**SELECTED EXTRACT**
● ● ● ● ●
It was not as if Koch was so firmly established internationally that a place in Flick’s list was a formality but the timing of his omission coincided with his most settled period at Leeds United. For his club, Koch has finally looked capable of sitting tight in his preferred position. He had been able to start only 13 games in the 2020-21 season, restricted by knee surgery, but Low took him to the European Championship regardless. He started marginally more last term, 17 in total, having stepped away for an operation on his hip but Flick kept him close. It is only now, with Koch in full flow, that a role in Qatar is under threat.

Leeds signed Koch in 2020 with the intention of him becoming their right-sided centre-back, long-term and overnight. Marcelo Bielsa, their head coach, liked the mix of a right-footer and a left-footer in the middle of his defence and Leeds went for Koch after failing to bully Brighton & Hove Albion into selling Ben White.

For two years, though, the idea of what Koch might be was skewed by absences and changes of position, not least the streak of games he played as a defensive midfielder. Leeds’ form and league position were so desperate last season that Koch played through injuries as it neared a conclusion, often in front of the back four and only occupying his natural role on a handful of occasions.

Since the summer, Koch’s position as a starting centre-back has consolidated. As it stands, he is the centre-back at Elland Road who is picking himself. Jesse Marsch is without the same surety on the left side of the pair, moving between Diego Llorente, who dropped to bits away to Brentford, and Liam Cooper, who missed pre-season with a muscle strain and showed signs of rust in Sunday’s 2-1 defeat to Crystal Palace.
● ● ● ● ●
**DATA EXCERPT**
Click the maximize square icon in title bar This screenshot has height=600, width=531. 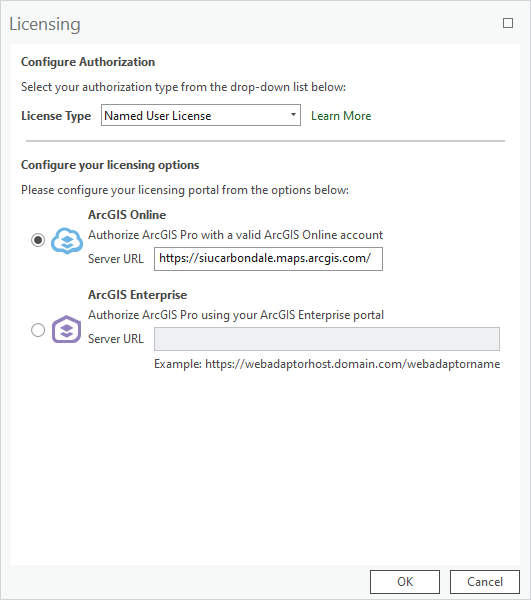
● ● ● ● ●
**DIRECTIONS**
A – Write out the stretch of the passage about Koch at Leeds United from "Since the summer, Koch’s" through "to Crystal Palace.", word for word.
B – Summarize the passage about Koch at Leeds United in two sentences.

**EXERCISE RESPONSES**
A –
Since the summer, Koch’s position as a starting centre-back has consolidated. As it stands, he is the centre-back at Elland Road who is picking himself. Jesse Marsch is without the same surety on the left side of the pair, moving between Diego Llorente, who dropped to bits away to Brentford, and Liam Cooper, who missed pre-season with a muscle strain and showed signs of rust in Sunday’s 2-1 defeat to Crystal Palace.

B – Koch was left out of Flick's list during his most settled period at Leeds United, after injury-hit seasons in which Low and Flick had still kept him involved with the national team. Leeds signed him in 2020 to be their right-sided centre-back, and after two years disrupted by absences and spells in midfield, he has become the Leeds centre-back who picks himself since the summer.